Task to complete ▸ Your task is to copy the stretch of lines in the records below that begins with the line containing "This screenshot has height=839, width=911." and ends with the line containing "Task: Click the Preferred name input field", exactly as written, with nothing added.
━━━━━━
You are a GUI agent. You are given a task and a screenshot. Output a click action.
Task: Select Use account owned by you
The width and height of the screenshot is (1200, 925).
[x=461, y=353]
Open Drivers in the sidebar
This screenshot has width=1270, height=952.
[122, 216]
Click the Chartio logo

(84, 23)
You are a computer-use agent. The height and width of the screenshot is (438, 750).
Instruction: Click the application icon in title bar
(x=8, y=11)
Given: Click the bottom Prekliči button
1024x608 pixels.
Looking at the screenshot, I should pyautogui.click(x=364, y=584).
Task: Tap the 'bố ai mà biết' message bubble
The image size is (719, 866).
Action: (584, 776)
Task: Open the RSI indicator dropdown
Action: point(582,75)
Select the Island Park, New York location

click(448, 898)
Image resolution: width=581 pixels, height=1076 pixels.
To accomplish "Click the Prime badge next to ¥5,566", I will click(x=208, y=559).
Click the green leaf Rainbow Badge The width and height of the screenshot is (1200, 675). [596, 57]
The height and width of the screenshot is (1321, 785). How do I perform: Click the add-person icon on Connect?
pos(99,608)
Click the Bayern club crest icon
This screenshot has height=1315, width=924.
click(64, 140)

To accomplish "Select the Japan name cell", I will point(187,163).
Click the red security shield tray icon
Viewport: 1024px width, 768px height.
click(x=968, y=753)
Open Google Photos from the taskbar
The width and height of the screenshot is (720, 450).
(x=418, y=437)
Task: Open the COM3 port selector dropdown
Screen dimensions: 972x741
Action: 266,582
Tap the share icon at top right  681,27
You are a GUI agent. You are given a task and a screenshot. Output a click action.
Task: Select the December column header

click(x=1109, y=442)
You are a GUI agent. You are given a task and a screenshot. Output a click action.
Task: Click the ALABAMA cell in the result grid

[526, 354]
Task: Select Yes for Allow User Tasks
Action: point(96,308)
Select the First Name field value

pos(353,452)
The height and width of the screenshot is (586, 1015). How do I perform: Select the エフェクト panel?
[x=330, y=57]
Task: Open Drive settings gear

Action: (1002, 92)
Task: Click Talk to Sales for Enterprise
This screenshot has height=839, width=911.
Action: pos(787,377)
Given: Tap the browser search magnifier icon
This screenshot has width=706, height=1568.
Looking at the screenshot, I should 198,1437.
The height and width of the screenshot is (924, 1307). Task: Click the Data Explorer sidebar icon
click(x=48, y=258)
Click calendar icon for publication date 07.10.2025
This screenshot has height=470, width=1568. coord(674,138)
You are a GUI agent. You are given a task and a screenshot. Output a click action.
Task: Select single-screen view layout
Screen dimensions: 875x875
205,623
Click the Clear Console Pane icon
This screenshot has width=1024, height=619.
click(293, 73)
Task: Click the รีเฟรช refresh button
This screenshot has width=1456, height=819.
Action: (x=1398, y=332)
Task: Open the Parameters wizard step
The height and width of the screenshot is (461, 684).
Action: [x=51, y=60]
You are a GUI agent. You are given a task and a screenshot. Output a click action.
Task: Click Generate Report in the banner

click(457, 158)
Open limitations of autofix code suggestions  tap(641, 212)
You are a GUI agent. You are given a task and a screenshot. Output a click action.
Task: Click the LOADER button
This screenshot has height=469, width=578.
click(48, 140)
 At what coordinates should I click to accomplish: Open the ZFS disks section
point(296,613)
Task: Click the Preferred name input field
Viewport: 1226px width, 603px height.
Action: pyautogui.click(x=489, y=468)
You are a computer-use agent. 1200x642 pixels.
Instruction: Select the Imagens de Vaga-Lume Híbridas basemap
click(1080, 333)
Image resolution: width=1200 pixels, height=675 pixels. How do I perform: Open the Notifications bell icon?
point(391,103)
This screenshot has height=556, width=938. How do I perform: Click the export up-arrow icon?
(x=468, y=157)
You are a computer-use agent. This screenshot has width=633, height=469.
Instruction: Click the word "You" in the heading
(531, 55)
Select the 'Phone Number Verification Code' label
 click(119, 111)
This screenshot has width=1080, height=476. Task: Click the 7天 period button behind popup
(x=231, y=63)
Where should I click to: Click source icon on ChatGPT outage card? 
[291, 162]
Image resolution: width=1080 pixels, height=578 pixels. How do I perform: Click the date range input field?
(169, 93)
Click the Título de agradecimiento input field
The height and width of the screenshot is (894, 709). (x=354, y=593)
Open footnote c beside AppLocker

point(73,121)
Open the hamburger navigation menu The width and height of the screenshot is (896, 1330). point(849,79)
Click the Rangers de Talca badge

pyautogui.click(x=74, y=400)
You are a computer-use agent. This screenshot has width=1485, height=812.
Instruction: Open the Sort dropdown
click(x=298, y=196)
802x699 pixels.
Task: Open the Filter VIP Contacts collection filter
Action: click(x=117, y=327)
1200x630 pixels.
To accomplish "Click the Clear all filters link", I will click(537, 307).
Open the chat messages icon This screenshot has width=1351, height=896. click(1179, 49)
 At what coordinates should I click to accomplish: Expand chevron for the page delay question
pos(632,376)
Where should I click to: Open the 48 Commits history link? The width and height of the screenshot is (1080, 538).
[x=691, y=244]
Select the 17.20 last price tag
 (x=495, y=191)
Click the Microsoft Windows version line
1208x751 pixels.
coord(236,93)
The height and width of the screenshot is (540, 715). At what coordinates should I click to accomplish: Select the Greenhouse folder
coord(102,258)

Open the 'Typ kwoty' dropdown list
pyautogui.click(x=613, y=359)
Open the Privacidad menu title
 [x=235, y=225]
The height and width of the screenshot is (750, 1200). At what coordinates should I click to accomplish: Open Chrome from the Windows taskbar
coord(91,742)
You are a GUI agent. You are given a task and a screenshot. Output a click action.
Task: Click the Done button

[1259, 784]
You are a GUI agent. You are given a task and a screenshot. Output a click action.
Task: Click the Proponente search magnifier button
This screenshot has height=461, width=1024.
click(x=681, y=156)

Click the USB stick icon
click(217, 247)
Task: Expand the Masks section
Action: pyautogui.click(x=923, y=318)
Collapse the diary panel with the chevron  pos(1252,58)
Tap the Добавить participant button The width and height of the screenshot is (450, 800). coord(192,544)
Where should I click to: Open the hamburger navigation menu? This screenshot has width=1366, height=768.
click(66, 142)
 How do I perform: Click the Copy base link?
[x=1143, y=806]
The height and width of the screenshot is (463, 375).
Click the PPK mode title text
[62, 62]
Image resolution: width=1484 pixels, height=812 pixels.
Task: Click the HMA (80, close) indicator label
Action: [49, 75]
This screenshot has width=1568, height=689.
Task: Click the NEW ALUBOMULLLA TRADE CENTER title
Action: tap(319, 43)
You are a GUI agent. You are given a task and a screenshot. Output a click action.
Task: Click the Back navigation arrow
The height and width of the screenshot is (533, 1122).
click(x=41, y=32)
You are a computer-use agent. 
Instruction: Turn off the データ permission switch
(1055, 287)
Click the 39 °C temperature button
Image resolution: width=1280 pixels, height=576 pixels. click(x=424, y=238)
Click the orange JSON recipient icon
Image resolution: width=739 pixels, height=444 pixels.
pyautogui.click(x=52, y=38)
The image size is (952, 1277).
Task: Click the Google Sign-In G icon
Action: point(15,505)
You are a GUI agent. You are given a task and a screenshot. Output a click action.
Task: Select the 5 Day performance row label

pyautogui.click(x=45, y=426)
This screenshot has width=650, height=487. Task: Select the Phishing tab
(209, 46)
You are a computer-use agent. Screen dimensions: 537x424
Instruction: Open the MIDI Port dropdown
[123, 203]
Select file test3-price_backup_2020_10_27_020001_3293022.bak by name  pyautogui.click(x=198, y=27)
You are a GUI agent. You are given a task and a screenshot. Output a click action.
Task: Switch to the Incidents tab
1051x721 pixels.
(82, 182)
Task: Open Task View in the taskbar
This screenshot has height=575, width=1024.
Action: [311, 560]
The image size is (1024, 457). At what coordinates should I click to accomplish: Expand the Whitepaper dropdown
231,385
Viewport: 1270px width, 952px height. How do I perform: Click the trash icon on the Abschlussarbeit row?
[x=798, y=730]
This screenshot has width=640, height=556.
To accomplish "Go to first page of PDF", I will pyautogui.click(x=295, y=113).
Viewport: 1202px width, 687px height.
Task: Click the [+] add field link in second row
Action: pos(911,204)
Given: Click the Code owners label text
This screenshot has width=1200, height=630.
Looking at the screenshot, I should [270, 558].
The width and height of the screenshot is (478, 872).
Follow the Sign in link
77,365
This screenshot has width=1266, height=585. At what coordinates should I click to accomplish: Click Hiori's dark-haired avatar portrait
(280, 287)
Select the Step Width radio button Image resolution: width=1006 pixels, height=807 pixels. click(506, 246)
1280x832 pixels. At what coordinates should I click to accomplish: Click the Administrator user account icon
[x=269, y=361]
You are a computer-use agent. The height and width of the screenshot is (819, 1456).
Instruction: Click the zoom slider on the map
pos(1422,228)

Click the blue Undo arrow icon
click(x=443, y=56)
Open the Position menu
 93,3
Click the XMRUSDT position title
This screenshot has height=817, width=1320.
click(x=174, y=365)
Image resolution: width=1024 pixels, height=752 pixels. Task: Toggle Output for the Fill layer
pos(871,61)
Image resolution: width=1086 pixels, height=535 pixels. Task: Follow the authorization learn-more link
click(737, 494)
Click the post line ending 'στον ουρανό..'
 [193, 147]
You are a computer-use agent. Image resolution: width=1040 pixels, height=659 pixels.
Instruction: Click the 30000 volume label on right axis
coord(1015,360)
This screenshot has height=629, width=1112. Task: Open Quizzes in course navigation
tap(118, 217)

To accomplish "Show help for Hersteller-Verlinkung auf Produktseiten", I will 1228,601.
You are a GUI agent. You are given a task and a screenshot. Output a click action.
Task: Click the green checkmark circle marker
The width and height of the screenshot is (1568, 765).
━━━━━━
Answer for this exercise ▸
This screenshot has height=839, width=911.
Action: pos(787,377)
Given: Tap the browser search magnifier icon
This screenshot has width=706, height=1568.
Looking at the screenshot, I should 198,1437.
The height and width of the screenshot is (924, 1307). Task: Click the Data Explorer sidebar icon
click(x=48, y=258)
Click calendar icon for publication date 07.10.2025
This screenshot has height=470, width=1568. coord(674,138)
You are a GUI agent. You are given a task and a screenshot. Output a click action.
Task: Select single-screen view layout
Screen dimensions: 875x875
205,623
Click the Clear Console Pane icon
This screenshot has width=1024, height=619.
click(293, 73)
Task: Click the รีเฟรช refresh button
This screenshot has width=1456, height=819.
Action: (x=1398, y=332)
Task: Open the Parameters wizard step
The height and width of the screenshot is (461, 684).
Action: [x=51, y=60]
You are a GUI agent. You are given a task and a screenshot. Output a click action.
Task: Click Generate Report in the banner

click(457, 158)
Open limitations of autofix code suggestions  tap(641, 212)
You are a GUI agent. You are given a task and a screenshot. Output a click action.
Task: Click the LOADER button
This screenshot has height=469, width=578.
click(48, 140)
 At what coordinates should I click to accomplish: Open the ZFS disks section
point(296,613)
Task: Click the Preferred name input field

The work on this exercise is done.